[Data entries]
- - -

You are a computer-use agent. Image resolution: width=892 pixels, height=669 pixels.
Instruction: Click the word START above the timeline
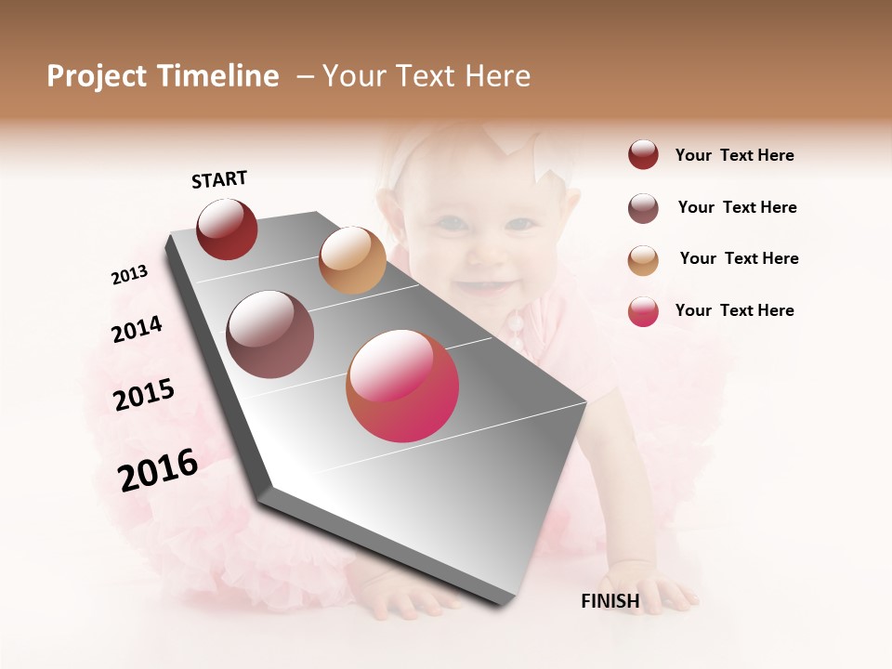[219, 179]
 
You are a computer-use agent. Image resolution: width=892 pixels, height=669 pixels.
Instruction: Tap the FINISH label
[610, 601]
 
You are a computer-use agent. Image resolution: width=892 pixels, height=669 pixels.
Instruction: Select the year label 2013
[129, 275]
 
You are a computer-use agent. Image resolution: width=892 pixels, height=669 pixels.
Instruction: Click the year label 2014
[137, 330]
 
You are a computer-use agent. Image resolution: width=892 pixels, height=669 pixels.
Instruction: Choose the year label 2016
[158, 470]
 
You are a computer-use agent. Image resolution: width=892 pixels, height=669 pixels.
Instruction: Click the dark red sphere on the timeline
[227, 229]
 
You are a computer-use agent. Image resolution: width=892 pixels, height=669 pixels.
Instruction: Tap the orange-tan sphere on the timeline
[352, 260]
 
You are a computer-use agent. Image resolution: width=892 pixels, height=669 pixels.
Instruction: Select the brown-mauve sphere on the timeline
[270, 334]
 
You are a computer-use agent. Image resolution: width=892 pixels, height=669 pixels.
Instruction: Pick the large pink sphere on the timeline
[402, 386]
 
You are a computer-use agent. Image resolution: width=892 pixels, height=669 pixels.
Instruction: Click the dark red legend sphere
[643, 155]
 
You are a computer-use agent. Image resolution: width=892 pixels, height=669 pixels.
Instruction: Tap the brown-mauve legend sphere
[643, 208]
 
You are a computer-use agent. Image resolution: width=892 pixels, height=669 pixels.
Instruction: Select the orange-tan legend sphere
[643, 260]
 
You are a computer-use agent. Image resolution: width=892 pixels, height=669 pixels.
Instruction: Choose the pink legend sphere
[643, 311]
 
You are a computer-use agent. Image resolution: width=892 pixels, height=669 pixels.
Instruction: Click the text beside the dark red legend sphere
[734, 155]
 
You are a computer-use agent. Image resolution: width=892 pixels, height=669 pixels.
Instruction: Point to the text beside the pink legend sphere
[734, 310]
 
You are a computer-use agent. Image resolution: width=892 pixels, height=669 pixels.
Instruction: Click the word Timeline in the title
[217, 76]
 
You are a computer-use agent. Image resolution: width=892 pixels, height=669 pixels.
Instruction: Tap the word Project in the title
[98, 76]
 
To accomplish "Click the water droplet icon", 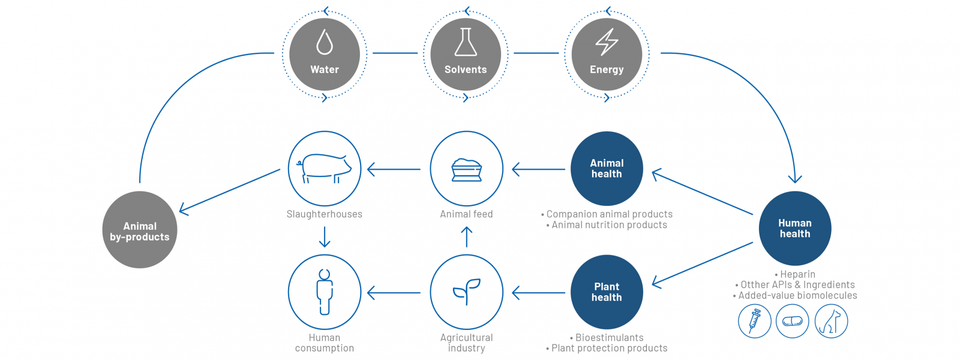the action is point(325,42).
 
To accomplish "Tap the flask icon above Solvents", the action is point(466,42).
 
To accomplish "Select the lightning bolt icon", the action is point(607,42).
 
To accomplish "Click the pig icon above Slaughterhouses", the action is point(324,169).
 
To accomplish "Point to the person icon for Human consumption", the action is point(325,292).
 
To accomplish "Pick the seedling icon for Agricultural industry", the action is point(467,292).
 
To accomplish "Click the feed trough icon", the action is point(466,170).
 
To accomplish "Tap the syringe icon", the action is point(755,321).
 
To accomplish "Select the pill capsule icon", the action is point(793,321).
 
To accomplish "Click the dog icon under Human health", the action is point(831,321).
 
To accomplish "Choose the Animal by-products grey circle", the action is point(140,230).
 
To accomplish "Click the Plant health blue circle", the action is point(607,292).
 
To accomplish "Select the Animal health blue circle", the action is point(607,169).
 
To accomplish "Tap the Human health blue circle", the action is point(795,229).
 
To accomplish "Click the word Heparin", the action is point(797,274).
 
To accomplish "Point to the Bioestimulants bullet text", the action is point(607,338).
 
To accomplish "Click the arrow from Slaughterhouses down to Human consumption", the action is point(325,237).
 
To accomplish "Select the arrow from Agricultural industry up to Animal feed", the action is point(466,237).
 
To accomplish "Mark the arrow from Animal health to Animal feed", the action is point(539,169).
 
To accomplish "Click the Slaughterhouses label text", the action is point(325,214).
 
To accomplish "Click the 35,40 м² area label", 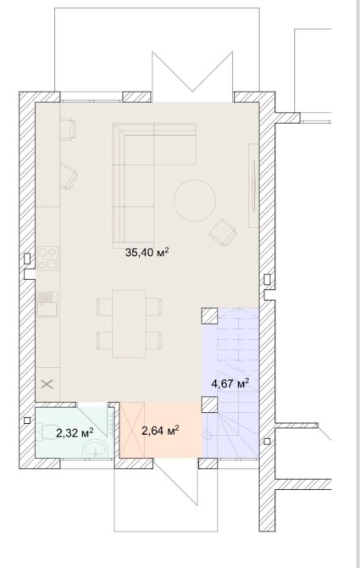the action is pos(147,252).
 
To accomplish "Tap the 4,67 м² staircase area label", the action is pos(230,383).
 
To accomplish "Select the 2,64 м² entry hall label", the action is pos(161,431).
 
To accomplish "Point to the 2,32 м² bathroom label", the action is pos(75,432).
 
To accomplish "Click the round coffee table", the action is pos(195,200).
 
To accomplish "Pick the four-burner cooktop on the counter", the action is pos(47,258).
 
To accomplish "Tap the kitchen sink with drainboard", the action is pos(47,304).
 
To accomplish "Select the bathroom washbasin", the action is pos(95,450).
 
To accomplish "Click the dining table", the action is pos(129,324).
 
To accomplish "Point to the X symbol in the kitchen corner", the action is pos(47,384).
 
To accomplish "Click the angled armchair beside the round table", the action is pos(223,232).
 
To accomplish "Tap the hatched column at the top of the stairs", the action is pos(209,315).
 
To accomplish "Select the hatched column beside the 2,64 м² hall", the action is pos(209,404).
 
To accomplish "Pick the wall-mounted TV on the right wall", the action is pos(253,185).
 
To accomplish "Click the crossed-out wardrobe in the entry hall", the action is pos(132,430).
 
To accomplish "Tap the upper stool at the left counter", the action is pos(68,129).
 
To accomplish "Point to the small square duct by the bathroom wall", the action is pos(27,420).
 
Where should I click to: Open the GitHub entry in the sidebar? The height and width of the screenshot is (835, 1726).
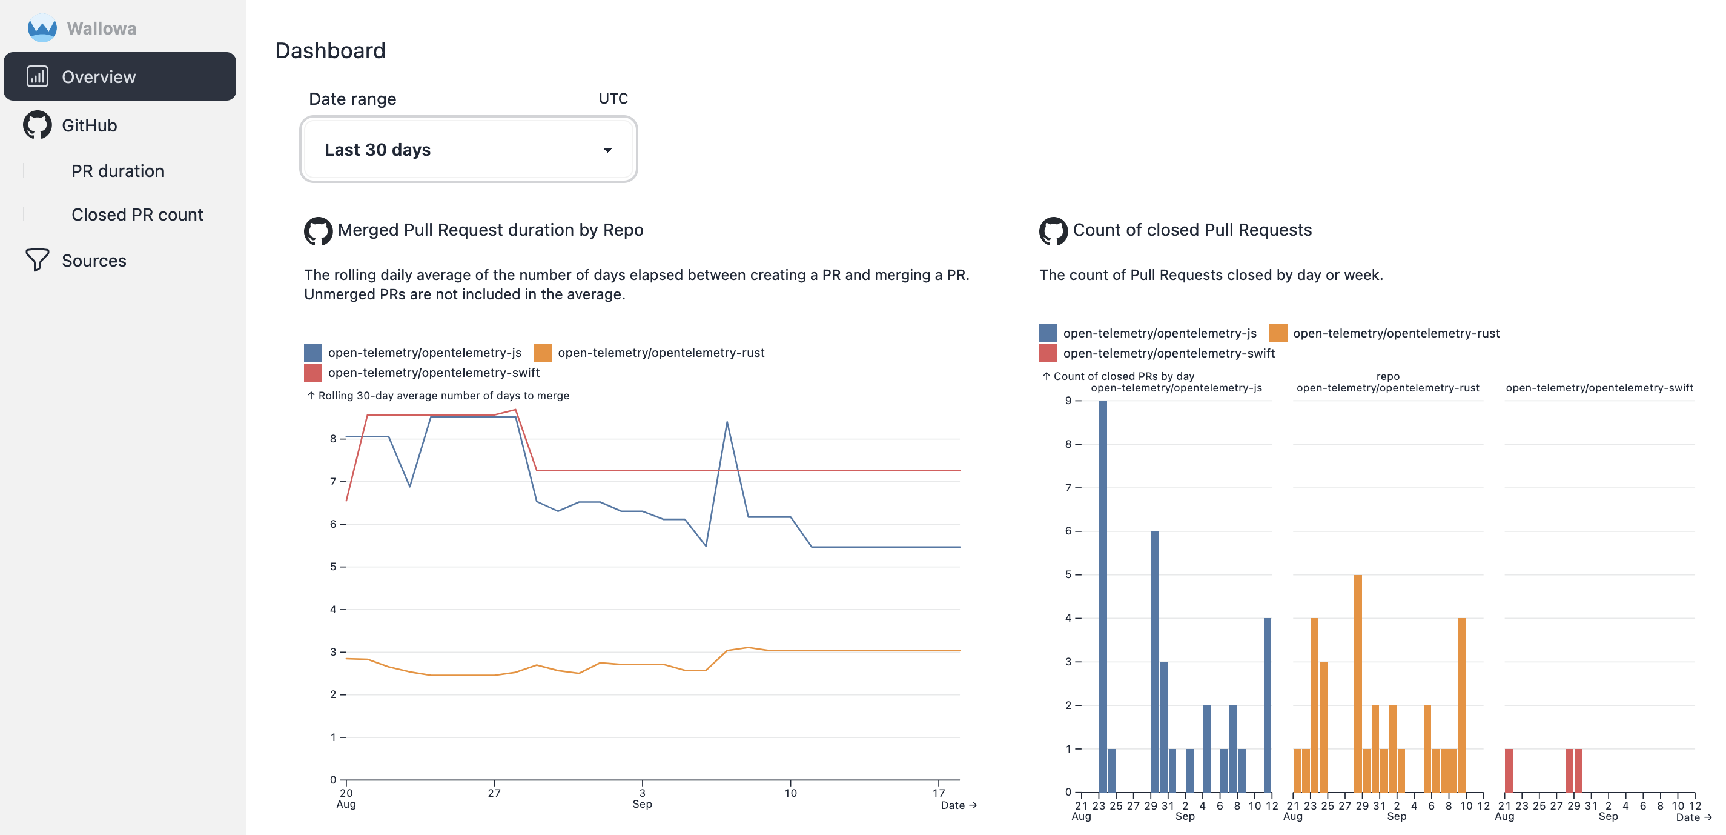point(89,125)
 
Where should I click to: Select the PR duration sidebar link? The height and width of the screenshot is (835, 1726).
point(117,171)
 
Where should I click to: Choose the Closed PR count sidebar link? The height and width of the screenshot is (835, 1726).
point(137,215)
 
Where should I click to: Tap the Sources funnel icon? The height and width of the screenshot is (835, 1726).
point(37,260)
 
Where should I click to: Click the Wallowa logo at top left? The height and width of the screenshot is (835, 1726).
point(42,28)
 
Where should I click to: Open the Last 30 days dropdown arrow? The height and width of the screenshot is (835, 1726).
point(607,150)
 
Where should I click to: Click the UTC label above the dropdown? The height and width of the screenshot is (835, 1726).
point(612,99)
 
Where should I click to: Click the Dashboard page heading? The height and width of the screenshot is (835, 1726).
point(329,50)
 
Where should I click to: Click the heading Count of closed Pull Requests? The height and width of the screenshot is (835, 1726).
point(1191,230)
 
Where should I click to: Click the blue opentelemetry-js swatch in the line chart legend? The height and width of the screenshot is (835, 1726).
point(313,353)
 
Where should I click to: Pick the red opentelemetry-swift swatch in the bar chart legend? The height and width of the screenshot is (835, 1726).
point(1047,353)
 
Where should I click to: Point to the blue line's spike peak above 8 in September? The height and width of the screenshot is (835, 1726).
point(727,423)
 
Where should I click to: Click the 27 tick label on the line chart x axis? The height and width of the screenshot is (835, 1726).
point(494,793)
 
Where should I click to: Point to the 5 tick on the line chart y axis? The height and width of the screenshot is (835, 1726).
point(333,567)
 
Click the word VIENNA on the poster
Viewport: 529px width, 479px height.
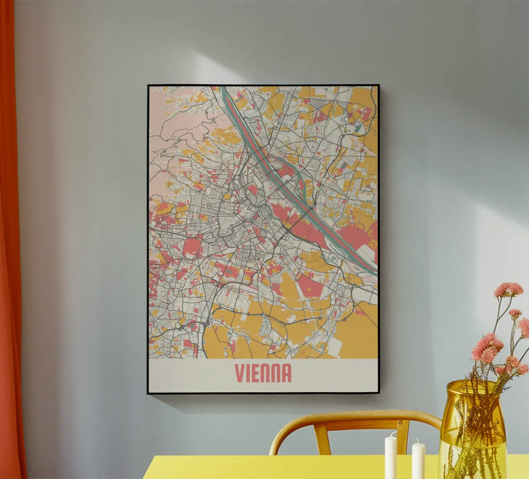point(263,373)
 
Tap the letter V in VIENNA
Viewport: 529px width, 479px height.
point(238,373)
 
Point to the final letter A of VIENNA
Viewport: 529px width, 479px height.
point(286,373)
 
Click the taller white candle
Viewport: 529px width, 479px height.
point(391,456)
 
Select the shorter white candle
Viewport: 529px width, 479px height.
point(418,460)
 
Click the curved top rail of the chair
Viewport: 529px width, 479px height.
point(355,417)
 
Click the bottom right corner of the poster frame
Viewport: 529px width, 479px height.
point(378,392)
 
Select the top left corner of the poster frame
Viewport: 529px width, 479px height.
point(149,86)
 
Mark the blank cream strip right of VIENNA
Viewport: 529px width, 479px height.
point(335,374)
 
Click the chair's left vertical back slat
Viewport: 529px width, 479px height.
point(320,438)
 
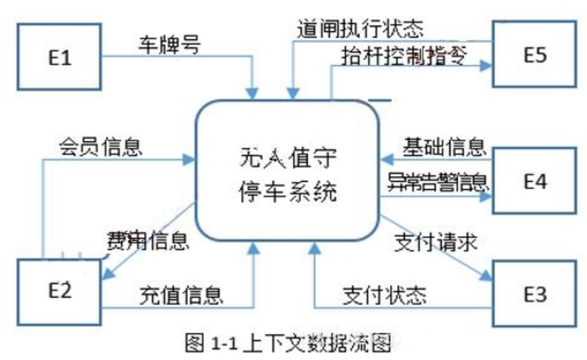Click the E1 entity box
pos(59,57)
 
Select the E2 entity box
pos(59,292)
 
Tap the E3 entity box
pos(534,294)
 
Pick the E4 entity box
pos(534,180)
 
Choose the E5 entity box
pos(534,54)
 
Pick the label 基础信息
pos(444,147)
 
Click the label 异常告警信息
pos(437,182)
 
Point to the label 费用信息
pos(148,240)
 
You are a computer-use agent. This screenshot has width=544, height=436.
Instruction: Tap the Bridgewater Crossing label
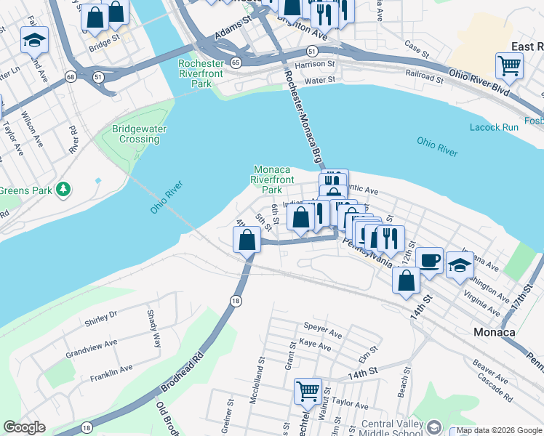point(139,134)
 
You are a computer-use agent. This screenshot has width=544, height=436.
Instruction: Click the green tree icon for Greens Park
point(64,190)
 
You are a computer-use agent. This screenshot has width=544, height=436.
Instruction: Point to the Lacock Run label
point(495,127)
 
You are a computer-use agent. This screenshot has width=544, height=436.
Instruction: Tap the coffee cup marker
point(429,259)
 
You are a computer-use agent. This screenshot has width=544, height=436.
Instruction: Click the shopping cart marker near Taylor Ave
point(308,391)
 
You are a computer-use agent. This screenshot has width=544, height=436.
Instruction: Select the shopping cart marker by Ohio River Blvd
point(509,65)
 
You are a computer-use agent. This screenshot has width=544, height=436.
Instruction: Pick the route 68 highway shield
point(70,76)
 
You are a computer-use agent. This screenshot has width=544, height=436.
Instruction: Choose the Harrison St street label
point(316,64)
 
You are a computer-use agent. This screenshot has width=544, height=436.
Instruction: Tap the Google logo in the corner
point(24,427)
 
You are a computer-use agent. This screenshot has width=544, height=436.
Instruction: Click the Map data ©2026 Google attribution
point(499,430)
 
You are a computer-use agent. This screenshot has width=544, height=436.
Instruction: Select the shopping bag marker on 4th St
point(248,239)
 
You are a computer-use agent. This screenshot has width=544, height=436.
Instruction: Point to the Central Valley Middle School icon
point(434,426)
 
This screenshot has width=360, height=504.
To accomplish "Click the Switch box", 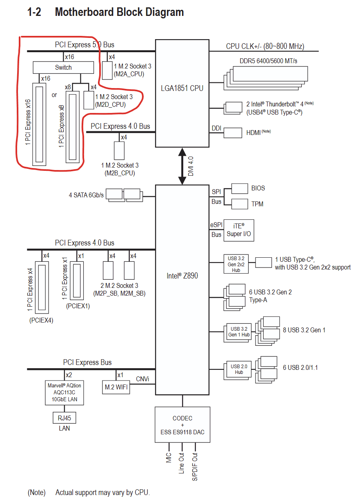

- - -

WHAT IS NEEDED.
Rewrite every line of the entries from the line containing "Select the shorter white candle" through the line containing "point(378,392)", inclusive, keeping the requests, and scale each coordinate in the answers by 1.05, rounding to the nearest whole number with halves rounded up.

SOLUTION FOR THIS TASK.
Select the shorter white candle
Viewport: 529px width, 479px height.
point(439,483)
 
Click the curved top rail of the chair
Viewport: 529px width, 479px height.
point(373,438)
 
Click the bottom right corner of the poster frame
Viewport: 529px width, 479px height.
point(397,412)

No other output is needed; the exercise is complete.